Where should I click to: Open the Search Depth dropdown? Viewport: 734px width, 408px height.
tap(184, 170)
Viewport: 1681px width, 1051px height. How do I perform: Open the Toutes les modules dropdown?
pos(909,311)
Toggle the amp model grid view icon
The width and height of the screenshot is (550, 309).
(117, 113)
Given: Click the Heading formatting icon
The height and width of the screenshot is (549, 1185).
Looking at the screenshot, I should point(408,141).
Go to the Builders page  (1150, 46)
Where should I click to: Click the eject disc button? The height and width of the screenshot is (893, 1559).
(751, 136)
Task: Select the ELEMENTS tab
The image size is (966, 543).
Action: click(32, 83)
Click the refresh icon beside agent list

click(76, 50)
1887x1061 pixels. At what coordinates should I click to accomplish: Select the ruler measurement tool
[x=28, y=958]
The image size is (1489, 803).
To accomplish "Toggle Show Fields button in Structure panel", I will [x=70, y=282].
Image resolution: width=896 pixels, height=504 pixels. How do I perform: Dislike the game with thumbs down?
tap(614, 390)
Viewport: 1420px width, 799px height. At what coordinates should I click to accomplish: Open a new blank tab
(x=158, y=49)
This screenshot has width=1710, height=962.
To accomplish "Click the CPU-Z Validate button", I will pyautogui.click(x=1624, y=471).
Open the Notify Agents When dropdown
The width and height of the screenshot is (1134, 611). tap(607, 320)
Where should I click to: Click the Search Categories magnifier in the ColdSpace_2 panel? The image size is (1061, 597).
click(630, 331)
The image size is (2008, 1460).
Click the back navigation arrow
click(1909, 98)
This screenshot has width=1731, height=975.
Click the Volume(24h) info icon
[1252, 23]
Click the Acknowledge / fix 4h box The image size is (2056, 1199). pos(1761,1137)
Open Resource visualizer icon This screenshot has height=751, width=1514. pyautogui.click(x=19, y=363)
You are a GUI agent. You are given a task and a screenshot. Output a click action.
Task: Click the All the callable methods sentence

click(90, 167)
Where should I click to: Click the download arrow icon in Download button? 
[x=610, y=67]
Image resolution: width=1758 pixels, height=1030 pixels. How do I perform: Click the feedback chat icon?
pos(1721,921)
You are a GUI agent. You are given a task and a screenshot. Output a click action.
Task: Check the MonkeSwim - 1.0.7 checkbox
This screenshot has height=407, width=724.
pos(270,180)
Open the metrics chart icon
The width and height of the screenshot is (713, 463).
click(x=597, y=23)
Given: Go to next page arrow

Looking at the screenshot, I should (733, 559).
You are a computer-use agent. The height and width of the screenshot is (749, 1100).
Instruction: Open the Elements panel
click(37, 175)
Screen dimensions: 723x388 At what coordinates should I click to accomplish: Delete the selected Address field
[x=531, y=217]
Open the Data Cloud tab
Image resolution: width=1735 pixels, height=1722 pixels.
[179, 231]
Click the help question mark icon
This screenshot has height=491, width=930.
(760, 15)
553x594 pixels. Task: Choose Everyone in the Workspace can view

= TASK STATEMENT =
Write down all the entries again without a single difference.

= SOLUTION FOR THIS EXERCISE =
Where should I click to: Open the Search Depth dropdown? Viewport: 734px width, 408px height.
tap(184, 170)
Viewport: 1681px width, 1051px height. How do I perform: Open the Toutes les modules dropdown?
pos(909,311)
Toggle the amp model grid view icon
The width and height of the screenshot is (550, 309).
(117, 113)
Given: Click the Heading formatting icon
The height and width of the screenshot is (549, 1185).
Looking at the screenshot, I should point(408,141).
Go to the Builders page  (1150, 46)
Where should I click to: Click the eject disc button? The height and width of the screenshot is (893, 1559).
(751, 136)
Task: Select the ELEMENTS tab
The image size is (966, 543).
Action: click(32, 83)
Click the refresh icon beside agent list

click(76, 50)
1887x1061 pixels. At what coordinates should I click to accomplish: Select the ruler measurement tool
[x=28, y=958]
The image size is (1489, 803).
To accomplish "Toggle Show Fields button in Structure panel", I will [x=70, y=282].
Image resolution: width=896 pixels, height=504 pixels. How do I perform: Dislike the game with thumbs down?
tap(614, 390)
Viewport: 1420px width, 799px height. At what coordinates should I click to accomplish: Open a new blank tab
(x=158, y=49)
This screenshot has width=1710, height=962.
To accomplish "Click the CPU-Z Validate button", I will pyautogui.click(x=1624, y=471).
Open the Notify Agents When dropdown
The width and height of the screenshot is (1134, 611). tap(607, 320)
Where should I click to: Click the Search Categories magnifier in the ColdSpace_2 panel? The image size is (1061, 597).
click(630, 331)
The image size is (2008, 1460).
Click the back navigation arrow
click(1909, 98)
This screenshot has width=1731, height=975.
Click the Volume(24h) info icon
[1252, 23]
Click the Acknowledge / fix 4h box The image size is (2056, 1199). pos(1761,1137)
Open Resource visualizer icon This screenshot has height=751, width=1514. pyautogui.click(x=19, y=363)
You are a GUI agent. You are given a task and a screenshot. Output a click action.
Task: Click the All the callable methods sentence

click(90, 167)
Where should I click to: Click the download arrow icon in Download button? 
[x=610, y=67]
Image resolution: width=1758 pixels, height=1030 pixels. How do I perform: Click the feedback chat icon?
pos(1721,921)
You are a GUI agent. You are given a task and a screenshot. Output a click action.
Task: Check the MonkeSwim - 1.0.7 checkbox
This screenshot has height=407, width=724.
pos(270,180)
Open the metrics chart icon
The width and height of the screenshot is (713, 463).
click(x=597, y=23)
Given: Go to next page arrow

Looking at the screenshot, I should (733, 559).
You are a computer-use agent. The height and width of the screenshot is (749, 1100).
Instruction: Open the Elements panel
click(37, 175)
Screen dimensions: 723x388 At what coordinates should I click to accomplish: Delete the selected Address field
[x=531, y=217]
Open the Data Cloud tab
Image resolution: width=1735 pixels, height=1722 pixels.
[179, 231]
Click the help question mark icon
This screenshot has height=491, width=930.
(760, 15)
553x594 pixels. Task: Choose Everyone in the Workspace can view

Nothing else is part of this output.